══ Material provided
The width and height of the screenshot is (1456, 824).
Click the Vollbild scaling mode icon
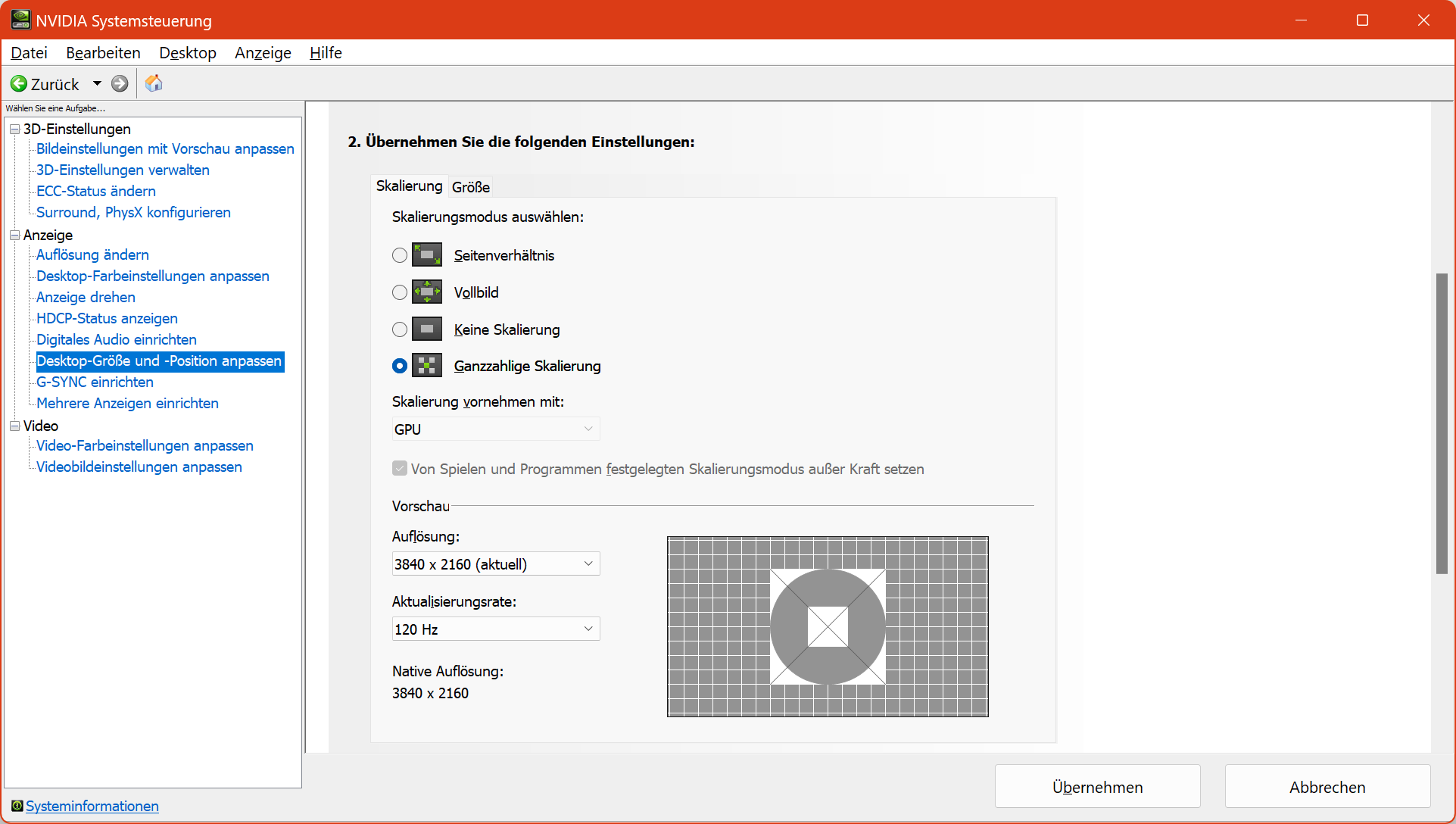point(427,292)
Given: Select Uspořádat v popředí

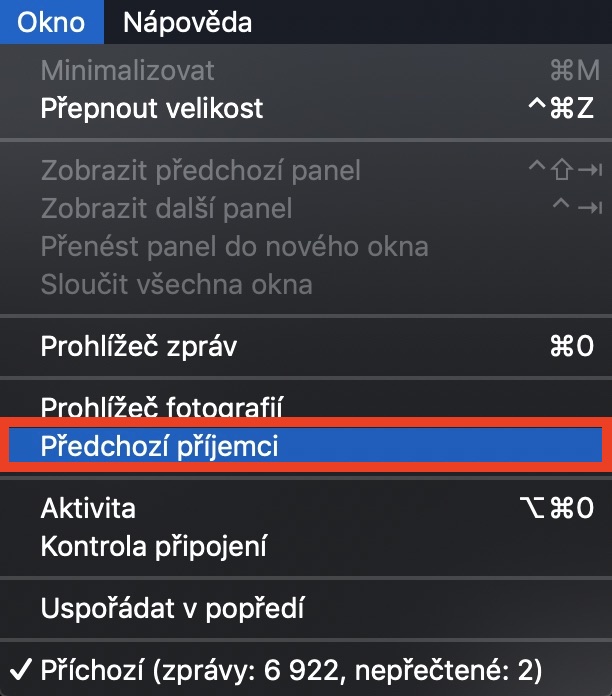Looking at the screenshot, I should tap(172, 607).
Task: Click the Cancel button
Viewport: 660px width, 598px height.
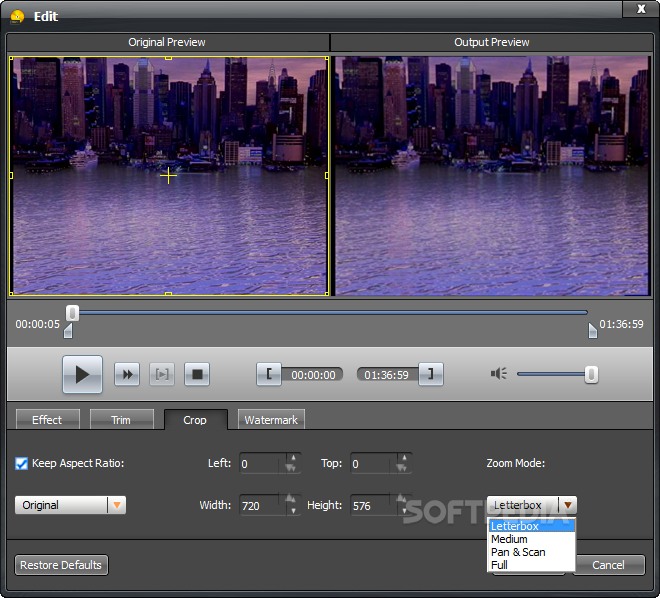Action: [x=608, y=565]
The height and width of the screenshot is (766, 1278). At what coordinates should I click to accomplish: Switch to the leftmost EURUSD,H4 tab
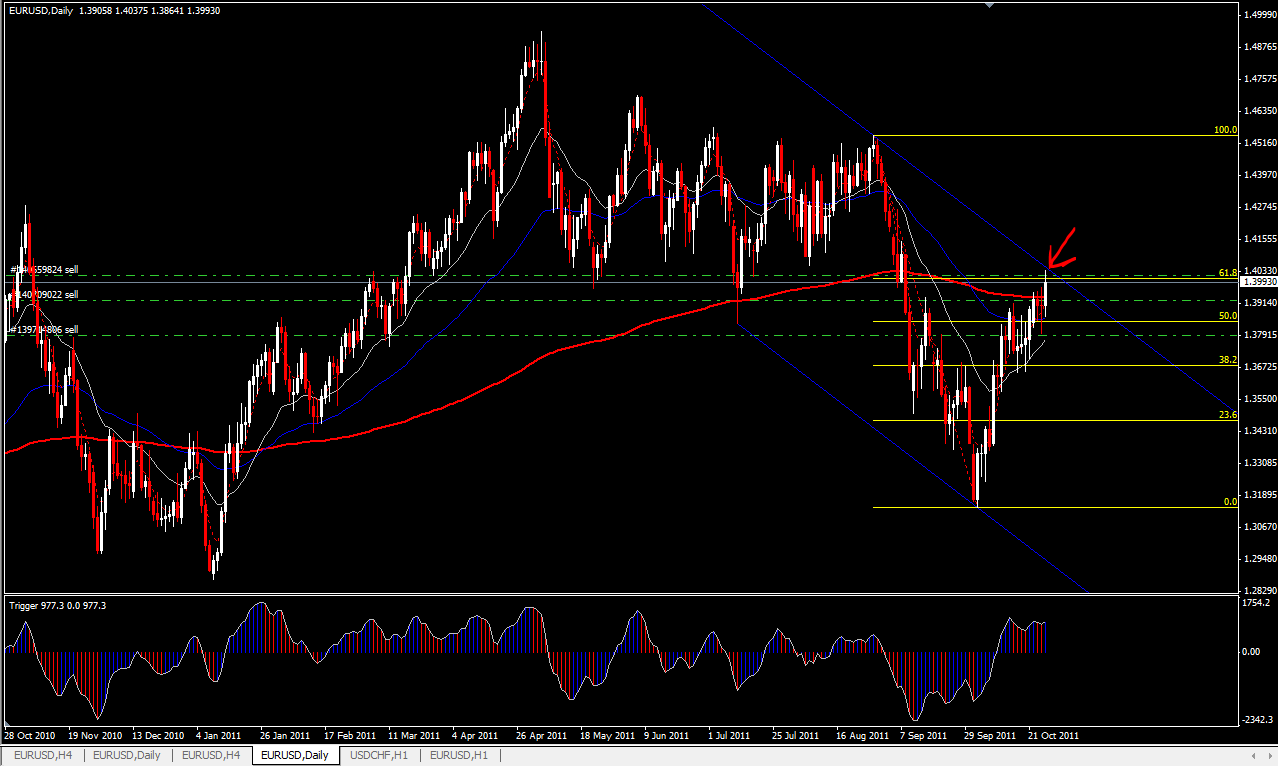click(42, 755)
════
> [Objective]:
Turn each line of the material into a string in a JSON list, one string per line, skipping blank lines and leaving out the pictures.

> [Task result]:
[
  "The width and height of the screenshot is (1456, 824).",
  "Click the Vollbild scaling mode icon",
  "point(427,292)",
  "Given: Select Uspořádat v popředí",
  "Looking at the screenshot, I should tap(172, 607).",
  "Task: Click the Cancel button",
  "Viewport: 660px width, 598px height.",
  "Action: [x=608, y=565]",
  "The height and width of the screenshot is (766, 1278). At what coordinates should I click to accomplish: Switch to the leftmost EURUSD,H4 tab",
  "click(42, 755)"
]